The benchmark West Texas Intermediate crude rose 16 cents Monday to $107.03 a barrel on the New York Mercantile Exchange. That helped push up the national average for a gallon of regular gasoline 5.1 cents over the last week to $3.918, the Energy Department said. That was 32.2 cents higher than a year earlier.

In California, the average price for a gallon of regular gasoline fell for the second straight week, dropping 1.6 cents to $4.359 a gallon.

Analysts weren’t willing to bet that California gasoline prices had peaked. Moreover, they were concerned about the continuing rise in prices across much of the U.S.

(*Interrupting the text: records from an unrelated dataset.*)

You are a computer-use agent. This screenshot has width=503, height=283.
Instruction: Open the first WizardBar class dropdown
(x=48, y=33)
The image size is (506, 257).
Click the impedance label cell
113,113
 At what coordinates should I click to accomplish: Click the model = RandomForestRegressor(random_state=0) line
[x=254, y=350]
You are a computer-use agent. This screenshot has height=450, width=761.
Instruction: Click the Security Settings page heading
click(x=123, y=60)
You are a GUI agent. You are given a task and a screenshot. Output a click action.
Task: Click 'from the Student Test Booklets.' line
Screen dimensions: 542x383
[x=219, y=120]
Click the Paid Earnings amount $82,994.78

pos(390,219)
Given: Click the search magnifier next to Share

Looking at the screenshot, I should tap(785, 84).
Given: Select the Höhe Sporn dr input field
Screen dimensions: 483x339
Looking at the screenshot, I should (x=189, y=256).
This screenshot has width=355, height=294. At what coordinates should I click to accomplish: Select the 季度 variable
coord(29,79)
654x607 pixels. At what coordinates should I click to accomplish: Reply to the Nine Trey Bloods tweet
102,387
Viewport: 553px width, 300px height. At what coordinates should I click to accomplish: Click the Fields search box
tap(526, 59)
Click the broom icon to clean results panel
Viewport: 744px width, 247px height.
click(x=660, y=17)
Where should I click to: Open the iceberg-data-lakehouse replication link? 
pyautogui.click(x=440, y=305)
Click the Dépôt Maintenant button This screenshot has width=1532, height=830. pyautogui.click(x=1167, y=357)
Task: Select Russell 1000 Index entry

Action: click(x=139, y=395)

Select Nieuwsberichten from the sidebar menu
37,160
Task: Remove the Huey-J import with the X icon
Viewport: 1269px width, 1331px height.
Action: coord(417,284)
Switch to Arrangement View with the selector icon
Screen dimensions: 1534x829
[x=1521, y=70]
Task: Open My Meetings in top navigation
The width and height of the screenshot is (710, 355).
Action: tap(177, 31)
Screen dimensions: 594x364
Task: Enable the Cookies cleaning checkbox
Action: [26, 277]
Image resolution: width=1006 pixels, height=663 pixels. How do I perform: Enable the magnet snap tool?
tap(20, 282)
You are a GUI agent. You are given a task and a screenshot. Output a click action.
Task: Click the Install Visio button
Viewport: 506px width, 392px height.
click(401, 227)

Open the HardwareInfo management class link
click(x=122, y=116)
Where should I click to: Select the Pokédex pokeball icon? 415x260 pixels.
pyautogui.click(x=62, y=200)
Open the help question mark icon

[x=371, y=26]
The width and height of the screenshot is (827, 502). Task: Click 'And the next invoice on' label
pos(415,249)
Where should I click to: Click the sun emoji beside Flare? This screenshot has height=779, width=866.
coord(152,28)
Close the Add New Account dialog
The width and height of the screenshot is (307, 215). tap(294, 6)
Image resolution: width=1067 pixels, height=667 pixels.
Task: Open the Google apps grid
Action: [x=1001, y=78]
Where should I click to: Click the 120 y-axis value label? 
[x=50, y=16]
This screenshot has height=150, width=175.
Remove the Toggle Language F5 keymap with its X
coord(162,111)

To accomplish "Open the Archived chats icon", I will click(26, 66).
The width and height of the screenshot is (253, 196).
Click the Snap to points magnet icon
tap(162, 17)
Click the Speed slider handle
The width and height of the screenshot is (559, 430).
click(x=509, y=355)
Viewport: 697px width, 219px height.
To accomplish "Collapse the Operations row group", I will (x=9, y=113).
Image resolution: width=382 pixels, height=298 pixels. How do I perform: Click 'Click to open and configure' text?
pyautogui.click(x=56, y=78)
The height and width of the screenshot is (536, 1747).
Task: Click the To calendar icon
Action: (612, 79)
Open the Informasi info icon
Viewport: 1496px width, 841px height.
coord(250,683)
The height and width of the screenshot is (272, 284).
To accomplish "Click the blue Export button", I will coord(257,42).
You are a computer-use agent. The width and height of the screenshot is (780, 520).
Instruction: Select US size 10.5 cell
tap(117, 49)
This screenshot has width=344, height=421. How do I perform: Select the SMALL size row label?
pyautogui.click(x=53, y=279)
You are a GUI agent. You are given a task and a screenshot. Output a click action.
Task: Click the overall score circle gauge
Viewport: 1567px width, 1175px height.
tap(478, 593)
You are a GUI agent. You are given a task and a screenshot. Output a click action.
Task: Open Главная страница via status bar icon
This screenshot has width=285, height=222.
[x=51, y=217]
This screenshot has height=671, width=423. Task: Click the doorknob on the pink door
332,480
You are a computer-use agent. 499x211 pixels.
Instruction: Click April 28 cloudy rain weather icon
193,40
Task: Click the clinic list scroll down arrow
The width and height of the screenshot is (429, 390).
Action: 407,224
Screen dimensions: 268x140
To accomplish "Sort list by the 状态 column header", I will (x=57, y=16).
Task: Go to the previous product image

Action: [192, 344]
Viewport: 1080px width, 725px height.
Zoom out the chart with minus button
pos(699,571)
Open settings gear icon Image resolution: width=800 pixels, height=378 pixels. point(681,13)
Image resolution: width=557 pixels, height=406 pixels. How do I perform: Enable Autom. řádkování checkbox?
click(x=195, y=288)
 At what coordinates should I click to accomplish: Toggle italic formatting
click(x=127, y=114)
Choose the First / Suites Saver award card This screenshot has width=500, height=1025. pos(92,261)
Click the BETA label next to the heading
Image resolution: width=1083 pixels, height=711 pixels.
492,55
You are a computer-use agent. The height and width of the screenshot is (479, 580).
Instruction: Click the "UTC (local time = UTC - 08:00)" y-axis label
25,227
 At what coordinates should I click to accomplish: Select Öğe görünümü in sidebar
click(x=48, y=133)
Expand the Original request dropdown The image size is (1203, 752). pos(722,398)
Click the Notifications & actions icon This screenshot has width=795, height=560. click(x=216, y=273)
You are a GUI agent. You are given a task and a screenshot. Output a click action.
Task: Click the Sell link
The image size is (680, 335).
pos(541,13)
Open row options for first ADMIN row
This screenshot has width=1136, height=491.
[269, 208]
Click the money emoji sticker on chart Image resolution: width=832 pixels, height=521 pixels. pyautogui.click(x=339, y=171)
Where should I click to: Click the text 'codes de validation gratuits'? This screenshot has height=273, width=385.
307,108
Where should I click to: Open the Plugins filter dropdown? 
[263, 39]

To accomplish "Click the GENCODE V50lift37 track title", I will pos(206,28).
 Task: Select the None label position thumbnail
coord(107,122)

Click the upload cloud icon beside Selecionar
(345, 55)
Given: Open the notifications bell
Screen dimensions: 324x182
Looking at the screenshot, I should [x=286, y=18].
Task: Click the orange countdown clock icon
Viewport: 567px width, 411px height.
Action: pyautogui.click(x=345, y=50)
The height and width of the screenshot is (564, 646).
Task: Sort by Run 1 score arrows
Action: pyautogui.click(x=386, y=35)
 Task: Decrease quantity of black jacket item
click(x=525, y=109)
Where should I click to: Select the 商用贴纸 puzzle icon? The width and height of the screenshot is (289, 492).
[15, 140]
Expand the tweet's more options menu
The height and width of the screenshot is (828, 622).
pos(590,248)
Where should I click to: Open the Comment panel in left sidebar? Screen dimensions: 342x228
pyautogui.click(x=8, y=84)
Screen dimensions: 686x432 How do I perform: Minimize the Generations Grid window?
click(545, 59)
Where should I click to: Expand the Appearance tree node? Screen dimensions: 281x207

“We’re 31 cents per gallon ahead of our year-ago pace” for the national average, said Patrick DeHaan, senior petroleum analyst for real-time gas-price forum GasBuddy.com. “I’m seriously contemplating revising my forecasts upward, having seen things race higher and faster than expected.”

The average price for a barrel of oil is far below the record of $147.27 set in the summer of 2008, but oil prices have never begun a year at such consistently high levels as those during the first 12 weeks this year.

The benchmark West Texas Intermediate has averaged $104.40 a barrel this year, according to the Energy Department. That’s a pace that would break the previous record average of $99.75 a barrel set in 2008. Last year, the average for a barrel of oil was $95.11.

Analysts blamed the high prices on continuing concerns that Iran was developing nuclear weapons, which might prompt an attack by Israel.

“At the end of the day, we have one heck of an Iran premium built into the current price for oil,” said Phil Flynn, an oil analyst for PFGBest Research. “Assuming nothing else goes wrong in the Middle East, we’re near the top, but that is a big if.”

Another expert, Oppenheimer & Co.’s senior energy analyst, Fadel Gheit, sent a note to investors on potential earnings for the oil industry. His figures were based on the assumption that U.S. oil prices would average $105.74 a barrel in the coming weeks.

Gheit said that oil prices were inflated and should be no higher than $80 to $85 a barrel given the low demand for the commodity in the U.S., widespread debt problems in a floundering Europe and slower growth in China.

“But the market has built up prices over the risk of a shooting war involving Iran,” Gheit said. “The region is already a tinderbox.”

That wasn’t the end of the bad news for U.S. motorists. The cost of the oil the U.S. imports is based on the European benchmark for commodities trading, Brent North Sea oil. On the London commodities exchange, Brent oil was far higher, rising 52 cents Monday to $125.62 a barrel.